### [Text shown]
MolgenisArmadillo

Relevant for:

MolgenisArmadillo is a R library that can be used by data managers to share datasets on a MOLGENIS Armadillo server. Researchers can then analyse these datasets and datasets shared on other servers using DataSHIELD. Researchers will only be able to access aggregate information and cannot see individual rows.

For more detailed information please visit MolgenisArmadillo.

Below some basic operations to get you started using MolgenisArmadillo:

PrerequisiteBasic usageCreate subsets

Example

Prerequisite.r
# install the following packages
install.packages("MolgenisArmadillo")
install.packages("dplyr")
install.packages("arrow")
# After installation make sure you can load the libraries
library(MolgenisArmadillo)
library(dplyr)
library(arrow)
# verify the loaded libraries (see: other attached packages)
sessionInfo()

Example

MolgenisArmadillo.r
## Prerequisites
#
# - Run the code in Prerequisite.r
#
library(MolgenisArmadillo)

## 
# To share your data using Armadillo, you first need to login

## Login
#
# In order to access the files as a data manager, you need to log in. 
# The login method needs the URLs of the Armadillo server.
# It will open a browser window where you can identify yourself with the ID provider.
# 
# If you are unsure how this login function (or any function) works ask R to provide documentation
?armadillo.login

armadillo.login(
    armadillo = "https://armadillo.test.molgenis.org"
)
#token <- armadillo.get_token("https://armadillo.test.molgenis.org")

# armadillo.login will create a session and store the credentials in the environment.

## Structure
# To share data via Armadillo you can have a nested structure to save you data.

# We distinguish:
# - projects
# - folders
# - tables

### Projects
# Projects are root-folders you can give persons permissions on. 
# you can imagine that you will use a separate project for each study you need to support. 
# This way you make sure people can not see each others variables.

### Folders
# Folder objects can be used to version the different tables you want to share in Armadillo. 
# This is not mandatory and are free to use the folder level as you see fit.

### [Material provided]
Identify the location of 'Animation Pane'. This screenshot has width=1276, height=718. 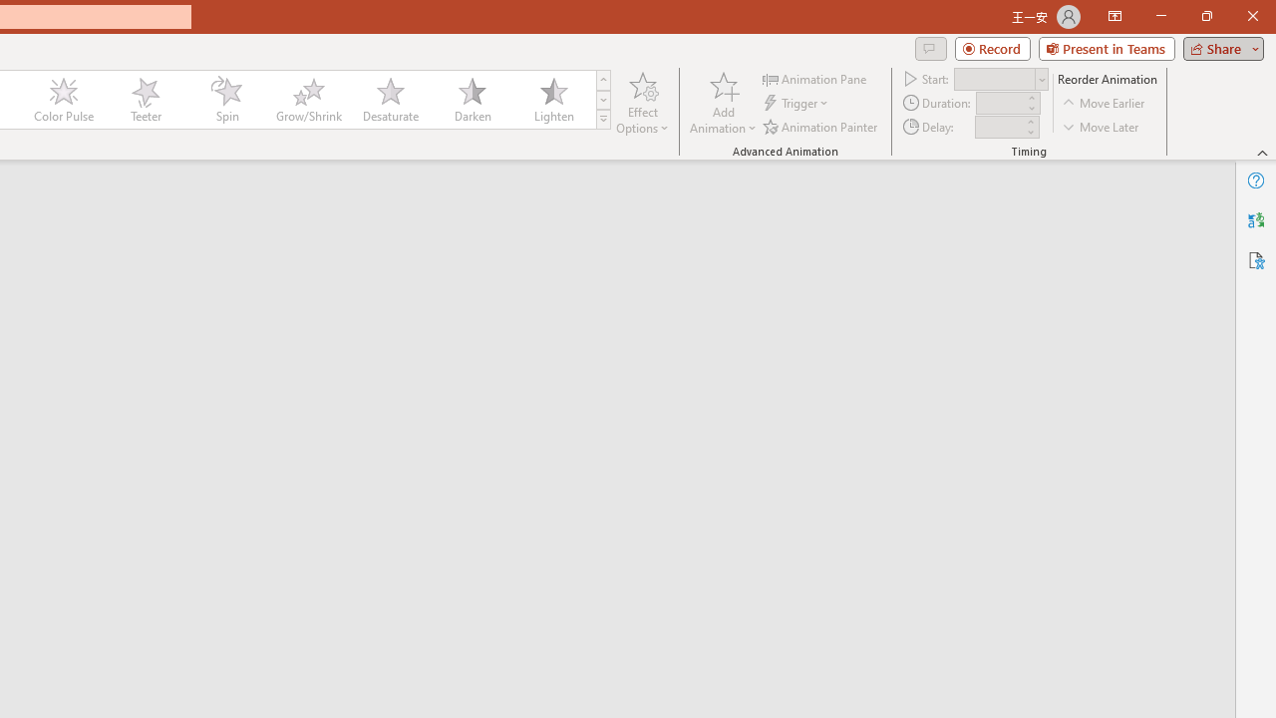
(815, 78).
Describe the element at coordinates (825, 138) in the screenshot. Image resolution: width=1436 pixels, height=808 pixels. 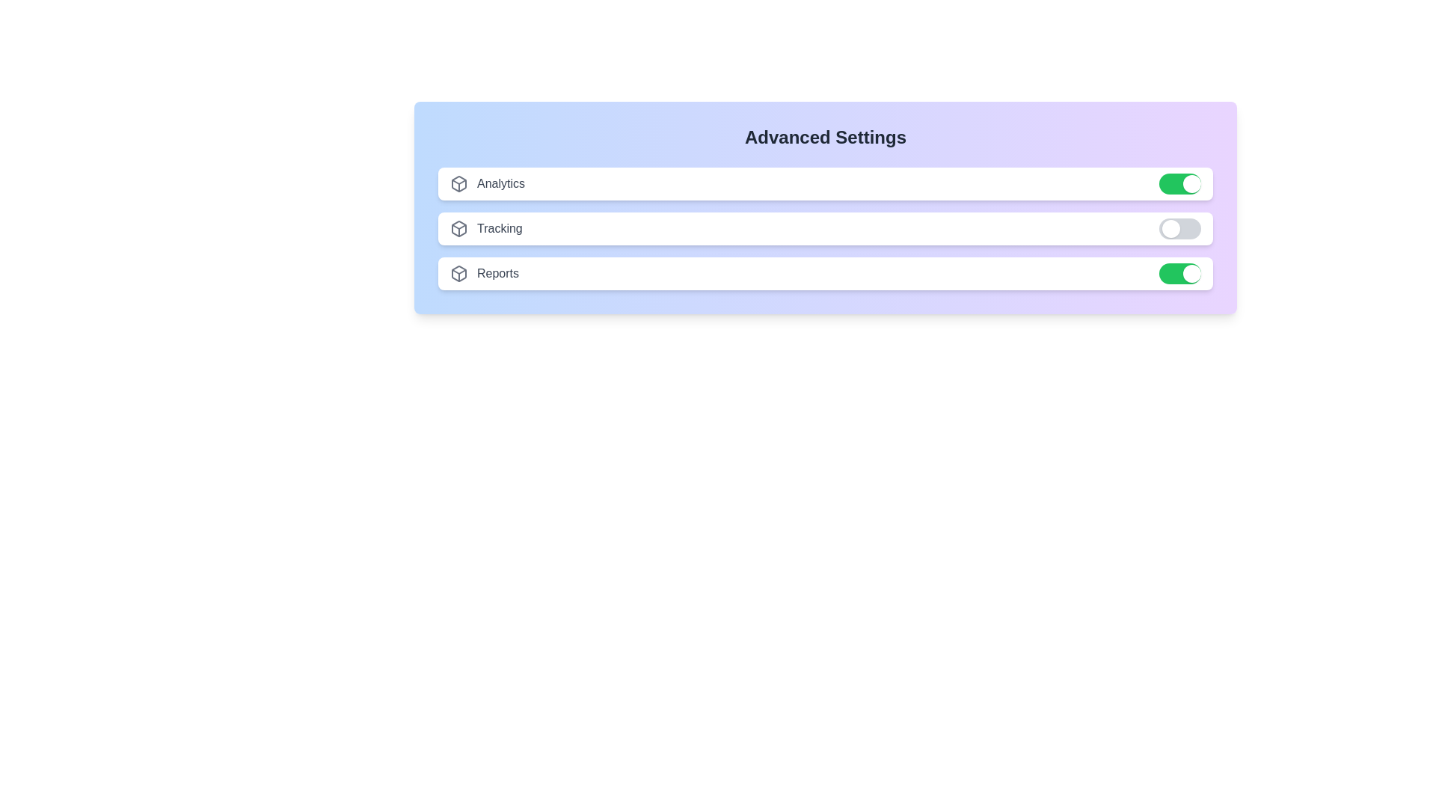
I see `the title text of the component` at that location.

### [Stated exercise 1]
For each statement, say whether it agrees with the MolgenisArmadillo page, answering yes or no and quoting the words of the page that decide it. (a) Researchers can see individual rows of the shared datasets. (b) Using the folder level is required. (c) The login method opens a browser window.
### [Stated exercise 2]
Reproduce the MolgenisArmadillo page between "MolgenisArmadillo.r" and "the Armadillo server.", inclusive.

### [Result 1]
(a) No: "Researchers will only be able to access aggregate information and cannot see individual rows."
(b) No: "This is not mandatory"
(c) Yes: "It will open a browser window where you can identify yourself with the ID provider."

### [Result 2]
MolgenisArmadillo.r
## Prerequisites
#
# - Run the code in Prerequisite.r
#
library(MolgenisArmadillo)

## 
# To share your data using Armadillo, you first need to login

## Login
#
# In order to access the files as a data manager, you need to log in. 
# The login method needs the URLs of the Armadillo server.